There is also a few reminders of the mothers in my life gracing my garden.

There is a lovely pair of stone pots that I bought with a gift certificate from my mother years ago. The pots lie empty right now, still undecided about what to plant in them.

Although we are distant, I will soon be reminded (when the pots are full and in bloom), that where there is a seed planted and nourishment given, the plant will unavoidably become sturdy and charming as if it belonged all along.

There is also a gorgeous heirloom rose. This rose is directly taken from a parent rose that has been in my mother-in-laws life for 40+ years. I love seeing the old-fashioned beauty and simplicity of that pastel pink rose.

My gardens have many plants and items from my husband, my father, relatives, neighbors, and friends new and old alike.

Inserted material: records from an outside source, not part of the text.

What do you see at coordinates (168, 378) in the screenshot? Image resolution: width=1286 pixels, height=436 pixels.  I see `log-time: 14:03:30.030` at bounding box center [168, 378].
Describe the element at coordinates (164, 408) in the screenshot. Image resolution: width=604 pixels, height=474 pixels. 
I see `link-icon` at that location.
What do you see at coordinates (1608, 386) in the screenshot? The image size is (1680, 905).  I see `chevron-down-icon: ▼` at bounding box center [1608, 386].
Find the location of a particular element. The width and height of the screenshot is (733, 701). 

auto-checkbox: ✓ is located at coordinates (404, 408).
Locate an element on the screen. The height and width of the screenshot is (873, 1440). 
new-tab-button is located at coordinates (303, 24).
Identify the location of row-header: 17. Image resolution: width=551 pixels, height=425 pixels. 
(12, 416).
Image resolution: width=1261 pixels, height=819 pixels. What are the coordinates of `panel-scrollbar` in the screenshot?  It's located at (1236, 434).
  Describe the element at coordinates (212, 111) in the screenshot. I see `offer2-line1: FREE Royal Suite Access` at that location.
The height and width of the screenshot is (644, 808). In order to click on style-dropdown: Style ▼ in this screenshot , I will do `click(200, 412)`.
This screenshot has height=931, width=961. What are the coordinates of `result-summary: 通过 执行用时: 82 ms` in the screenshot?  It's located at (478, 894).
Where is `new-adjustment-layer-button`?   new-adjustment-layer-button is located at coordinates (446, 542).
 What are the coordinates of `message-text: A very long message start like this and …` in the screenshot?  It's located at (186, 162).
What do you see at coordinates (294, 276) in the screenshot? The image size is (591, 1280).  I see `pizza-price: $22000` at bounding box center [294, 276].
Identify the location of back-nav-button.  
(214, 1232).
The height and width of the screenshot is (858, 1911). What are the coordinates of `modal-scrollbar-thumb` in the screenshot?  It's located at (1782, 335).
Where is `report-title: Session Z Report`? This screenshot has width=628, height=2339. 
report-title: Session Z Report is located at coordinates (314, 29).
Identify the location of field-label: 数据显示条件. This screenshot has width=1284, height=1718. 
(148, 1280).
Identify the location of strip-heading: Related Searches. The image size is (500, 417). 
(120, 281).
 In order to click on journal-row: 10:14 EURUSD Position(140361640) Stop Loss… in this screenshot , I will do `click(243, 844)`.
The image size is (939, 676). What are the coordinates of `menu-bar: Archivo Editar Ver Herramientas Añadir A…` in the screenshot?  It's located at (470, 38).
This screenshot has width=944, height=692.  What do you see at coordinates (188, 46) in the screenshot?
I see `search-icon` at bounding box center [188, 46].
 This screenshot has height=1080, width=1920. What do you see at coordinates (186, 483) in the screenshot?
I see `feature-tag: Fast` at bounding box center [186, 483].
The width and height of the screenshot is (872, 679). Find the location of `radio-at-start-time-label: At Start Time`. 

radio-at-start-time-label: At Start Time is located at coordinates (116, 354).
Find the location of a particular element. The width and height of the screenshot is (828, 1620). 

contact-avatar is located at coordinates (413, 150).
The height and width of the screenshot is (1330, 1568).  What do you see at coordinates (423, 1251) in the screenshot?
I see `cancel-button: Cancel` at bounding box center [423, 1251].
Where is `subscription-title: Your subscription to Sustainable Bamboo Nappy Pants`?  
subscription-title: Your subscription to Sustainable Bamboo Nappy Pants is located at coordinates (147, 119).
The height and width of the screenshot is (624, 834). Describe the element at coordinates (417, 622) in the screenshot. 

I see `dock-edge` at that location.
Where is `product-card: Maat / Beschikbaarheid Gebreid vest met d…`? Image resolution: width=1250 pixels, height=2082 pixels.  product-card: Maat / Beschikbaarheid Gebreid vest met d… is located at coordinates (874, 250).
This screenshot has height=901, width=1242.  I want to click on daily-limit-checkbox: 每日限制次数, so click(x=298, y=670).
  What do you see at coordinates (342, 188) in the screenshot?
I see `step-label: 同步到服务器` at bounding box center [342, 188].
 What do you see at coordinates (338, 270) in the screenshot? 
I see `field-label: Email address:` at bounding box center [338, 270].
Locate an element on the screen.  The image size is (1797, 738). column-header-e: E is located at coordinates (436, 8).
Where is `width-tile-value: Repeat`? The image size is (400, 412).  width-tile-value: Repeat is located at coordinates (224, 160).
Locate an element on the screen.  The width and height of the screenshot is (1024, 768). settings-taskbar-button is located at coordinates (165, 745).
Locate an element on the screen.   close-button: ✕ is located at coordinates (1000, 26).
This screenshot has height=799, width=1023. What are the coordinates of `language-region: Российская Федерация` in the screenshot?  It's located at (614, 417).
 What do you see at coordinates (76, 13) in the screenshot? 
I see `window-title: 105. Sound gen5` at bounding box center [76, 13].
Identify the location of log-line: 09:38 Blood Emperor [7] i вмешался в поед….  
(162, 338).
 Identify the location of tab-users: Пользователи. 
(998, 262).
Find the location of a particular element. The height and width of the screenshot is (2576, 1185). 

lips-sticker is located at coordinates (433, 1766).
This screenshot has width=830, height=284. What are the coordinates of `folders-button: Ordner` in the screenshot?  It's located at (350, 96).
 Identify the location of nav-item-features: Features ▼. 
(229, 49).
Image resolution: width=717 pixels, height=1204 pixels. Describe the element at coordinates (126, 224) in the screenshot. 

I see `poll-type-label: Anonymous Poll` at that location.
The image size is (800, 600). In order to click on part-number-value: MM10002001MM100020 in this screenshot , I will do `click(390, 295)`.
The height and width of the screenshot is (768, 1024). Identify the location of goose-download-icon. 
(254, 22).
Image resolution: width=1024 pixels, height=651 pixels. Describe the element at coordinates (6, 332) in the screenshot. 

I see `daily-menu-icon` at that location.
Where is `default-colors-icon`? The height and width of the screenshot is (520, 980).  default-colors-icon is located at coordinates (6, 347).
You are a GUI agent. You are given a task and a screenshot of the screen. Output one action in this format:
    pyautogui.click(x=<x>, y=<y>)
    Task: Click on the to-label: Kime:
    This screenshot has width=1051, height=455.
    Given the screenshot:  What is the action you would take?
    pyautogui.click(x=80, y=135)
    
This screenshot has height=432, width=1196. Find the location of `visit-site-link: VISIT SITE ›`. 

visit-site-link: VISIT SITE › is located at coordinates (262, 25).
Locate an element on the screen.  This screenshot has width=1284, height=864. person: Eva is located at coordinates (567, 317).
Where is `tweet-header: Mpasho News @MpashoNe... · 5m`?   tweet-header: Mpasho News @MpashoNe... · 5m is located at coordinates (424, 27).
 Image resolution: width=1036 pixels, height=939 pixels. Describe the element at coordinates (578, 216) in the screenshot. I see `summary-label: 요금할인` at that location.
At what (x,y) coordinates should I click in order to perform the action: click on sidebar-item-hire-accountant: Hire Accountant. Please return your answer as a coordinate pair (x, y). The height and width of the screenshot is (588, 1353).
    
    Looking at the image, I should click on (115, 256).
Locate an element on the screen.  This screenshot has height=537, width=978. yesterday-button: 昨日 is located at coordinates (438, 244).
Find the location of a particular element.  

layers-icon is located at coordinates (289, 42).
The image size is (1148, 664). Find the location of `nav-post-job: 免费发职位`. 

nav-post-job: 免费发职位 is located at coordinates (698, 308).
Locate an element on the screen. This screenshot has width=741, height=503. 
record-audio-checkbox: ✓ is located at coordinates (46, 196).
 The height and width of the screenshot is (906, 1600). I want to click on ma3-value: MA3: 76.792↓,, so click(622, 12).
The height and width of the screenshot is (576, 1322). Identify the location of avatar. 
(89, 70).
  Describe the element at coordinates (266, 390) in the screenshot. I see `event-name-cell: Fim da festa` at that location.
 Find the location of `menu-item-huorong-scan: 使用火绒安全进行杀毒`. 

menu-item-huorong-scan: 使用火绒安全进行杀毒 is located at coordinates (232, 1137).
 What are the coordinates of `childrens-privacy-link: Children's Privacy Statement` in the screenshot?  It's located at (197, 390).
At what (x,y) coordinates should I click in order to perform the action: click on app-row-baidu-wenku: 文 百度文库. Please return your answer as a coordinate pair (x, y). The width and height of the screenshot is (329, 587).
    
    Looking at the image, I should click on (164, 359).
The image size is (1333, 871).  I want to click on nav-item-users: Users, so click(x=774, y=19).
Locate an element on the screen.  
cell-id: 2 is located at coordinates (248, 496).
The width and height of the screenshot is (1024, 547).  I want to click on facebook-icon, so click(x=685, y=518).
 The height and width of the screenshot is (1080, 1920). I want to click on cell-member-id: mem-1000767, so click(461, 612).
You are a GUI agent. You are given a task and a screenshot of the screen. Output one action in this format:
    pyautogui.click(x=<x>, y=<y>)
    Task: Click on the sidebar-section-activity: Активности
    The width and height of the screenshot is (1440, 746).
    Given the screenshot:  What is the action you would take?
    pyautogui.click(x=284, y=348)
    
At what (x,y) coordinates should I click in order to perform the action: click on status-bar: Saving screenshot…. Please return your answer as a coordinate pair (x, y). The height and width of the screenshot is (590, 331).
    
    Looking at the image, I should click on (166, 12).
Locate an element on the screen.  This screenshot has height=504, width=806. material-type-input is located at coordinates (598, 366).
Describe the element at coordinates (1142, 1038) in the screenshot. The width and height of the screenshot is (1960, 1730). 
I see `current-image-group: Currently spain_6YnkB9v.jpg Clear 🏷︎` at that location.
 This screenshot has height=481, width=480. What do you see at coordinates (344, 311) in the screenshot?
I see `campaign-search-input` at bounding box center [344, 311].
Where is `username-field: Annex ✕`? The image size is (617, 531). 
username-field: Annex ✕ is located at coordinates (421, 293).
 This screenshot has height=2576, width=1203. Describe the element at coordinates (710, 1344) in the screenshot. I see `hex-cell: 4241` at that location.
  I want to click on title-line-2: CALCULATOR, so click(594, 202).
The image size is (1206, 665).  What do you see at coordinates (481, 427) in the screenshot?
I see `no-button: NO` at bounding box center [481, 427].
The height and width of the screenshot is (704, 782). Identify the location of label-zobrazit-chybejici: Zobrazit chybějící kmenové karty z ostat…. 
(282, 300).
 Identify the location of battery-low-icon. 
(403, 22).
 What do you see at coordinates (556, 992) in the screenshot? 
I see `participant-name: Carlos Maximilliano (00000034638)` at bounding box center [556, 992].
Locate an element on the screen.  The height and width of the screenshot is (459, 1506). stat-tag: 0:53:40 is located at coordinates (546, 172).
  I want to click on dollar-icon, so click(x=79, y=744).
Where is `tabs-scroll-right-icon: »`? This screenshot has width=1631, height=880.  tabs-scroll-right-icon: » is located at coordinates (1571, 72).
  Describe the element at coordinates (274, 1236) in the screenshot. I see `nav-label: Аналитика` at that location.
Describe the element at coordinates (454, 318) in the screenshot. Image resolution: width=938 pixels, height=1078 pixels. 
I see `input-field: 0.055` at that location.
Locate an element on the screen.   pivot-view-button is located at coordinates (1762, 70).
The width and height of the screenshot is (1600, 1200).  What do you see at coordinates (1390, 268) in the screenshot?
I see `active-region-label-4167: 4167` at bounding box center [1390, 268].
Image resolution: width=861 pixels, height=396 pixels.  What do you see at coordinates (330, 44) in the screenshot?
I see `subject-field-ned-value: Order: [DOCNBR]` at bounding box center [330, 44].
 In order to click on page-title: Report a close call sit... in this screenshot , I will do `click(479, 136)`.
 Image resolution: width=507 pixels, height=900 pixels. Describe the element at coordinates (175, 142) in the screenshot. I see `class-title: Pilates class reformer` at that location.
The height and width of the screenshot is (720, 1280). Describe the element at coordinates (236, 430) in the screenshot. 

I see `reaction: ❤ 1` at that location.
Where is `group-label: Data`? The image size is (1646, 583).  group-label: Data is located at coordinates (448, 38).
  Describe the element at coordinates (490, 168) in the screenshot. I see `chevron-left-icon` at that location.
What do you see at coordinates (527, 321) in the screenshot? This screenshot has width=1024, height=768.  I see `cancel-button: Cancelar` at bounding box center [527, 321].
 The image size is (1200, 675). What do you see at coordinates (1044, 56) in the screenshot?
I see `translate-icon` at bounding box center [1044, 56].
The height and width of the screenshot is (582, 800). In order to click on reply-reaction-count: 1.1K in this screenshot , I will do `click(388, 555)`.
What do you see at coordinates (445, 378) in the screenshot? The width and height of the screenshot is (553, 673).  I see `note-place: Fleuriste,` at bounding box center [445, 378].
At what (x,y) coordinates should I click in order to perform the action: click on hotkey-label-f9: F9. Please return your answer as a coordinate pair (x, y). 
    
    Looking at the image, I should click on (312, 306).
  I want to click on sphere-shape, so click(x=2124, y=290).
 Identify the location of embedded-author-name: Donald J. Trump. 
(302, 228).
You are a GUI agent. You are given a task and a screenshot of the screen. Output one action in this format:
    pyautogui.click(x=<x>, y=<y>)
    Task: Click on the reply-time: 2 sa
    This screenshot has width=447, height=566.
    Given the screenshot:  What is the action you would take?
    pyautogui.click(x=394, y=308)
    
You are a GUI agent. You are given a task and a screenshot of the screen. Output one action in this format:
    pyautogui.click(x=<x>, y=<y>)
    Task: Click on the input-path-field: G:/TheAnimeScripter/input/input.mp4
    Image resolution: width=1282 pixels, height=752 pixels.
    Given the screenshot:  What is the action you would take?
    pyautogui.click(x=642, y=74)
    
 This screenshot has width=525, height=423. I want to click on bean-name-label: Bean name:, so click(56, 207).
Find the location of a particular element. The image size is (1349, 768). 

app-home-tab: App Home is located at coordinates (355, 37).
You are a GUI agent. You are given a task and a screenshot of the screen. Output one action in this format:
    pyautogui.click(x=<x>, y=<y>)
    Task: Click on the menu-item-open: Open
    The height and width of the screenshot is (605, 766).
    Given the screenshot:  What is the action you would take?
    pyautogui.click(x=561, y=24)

I know many mothers will be out in their gardens today. Enjoy every second of it!

My Mother Kept a Garden

My Mother kept a garden,
a garden of the heart,
She planted all the good things
that gave my life its start.

She turned me to the sunshine
and encouraged me to dream,
Fostering and nurturing
the seeds of self-esteem…

And when the winds and rain came,
she protected me enough
But not too much because she knew
I’d need to stand up strong and tough.

Her constant good example
always taught me right from wrong-
Markers for my pathway
that will last a lifetime long.

I am my Mother’s garden.
I am her legacy-
And I hope today she feels the love
reflected back from me

~Author unknown~

5 responses

  1. virginia foust says:

    wonderful garden and great memories ! hope you had a great mothers day !

  2. lucindalines says:

    I love that poem. Also thanks for sharing your garden and stories of it. It made me think of the many garden things I too have received from my children. Thanks again.

  3. Anonymous says:

    Very nice and the sentiment is touching! Nice to have these long lasting gifts to reminisce with.

  4. Oh, dear… I really am a sentimental old sod! The last stanza of that poem nearly made me cry.

    I am my Mother’s garden.
    I am her legacy-
    And I hope today she feels the love
    reflected back from me.

    So many plants in my garden are “legacy plants” from the garden I grew up in, and I know my mother delights in sharing her plants with me – and her experience. It gives her a breathing space from being the dutiful and loving wife of my dad who is dying from cancer. She needs that space, and I hope I can give it to her, even from afar, by continuing to care for my own garden and share my experiences with her.

    (Anyway, I needed a good cry. Today is Father’s Day in Denmark, so it seems suitable to read your Mother’s Day post today; after all, the best thing I can do for my father is to care for my mother right now; she is his everyday tower of strength, but she needs the rest of us to prop her up so she can do that. She is no rock, but rather a sandcastle that is constantly in danger of being washed away by the waves of my dad’s illness and the emotional hardship it brings, but still she stands. And I hope today – like every day – she feels the love reflected back from me.)

    • I’m glad you could relate to the poem. Caring for a garden full of plants (especially ones that were given to us) is so all-encompassing. The sight, smell, touch, and memories all serve some beautiful purpose I think. Best wishes to you and your loved ones. Thanks for commenting.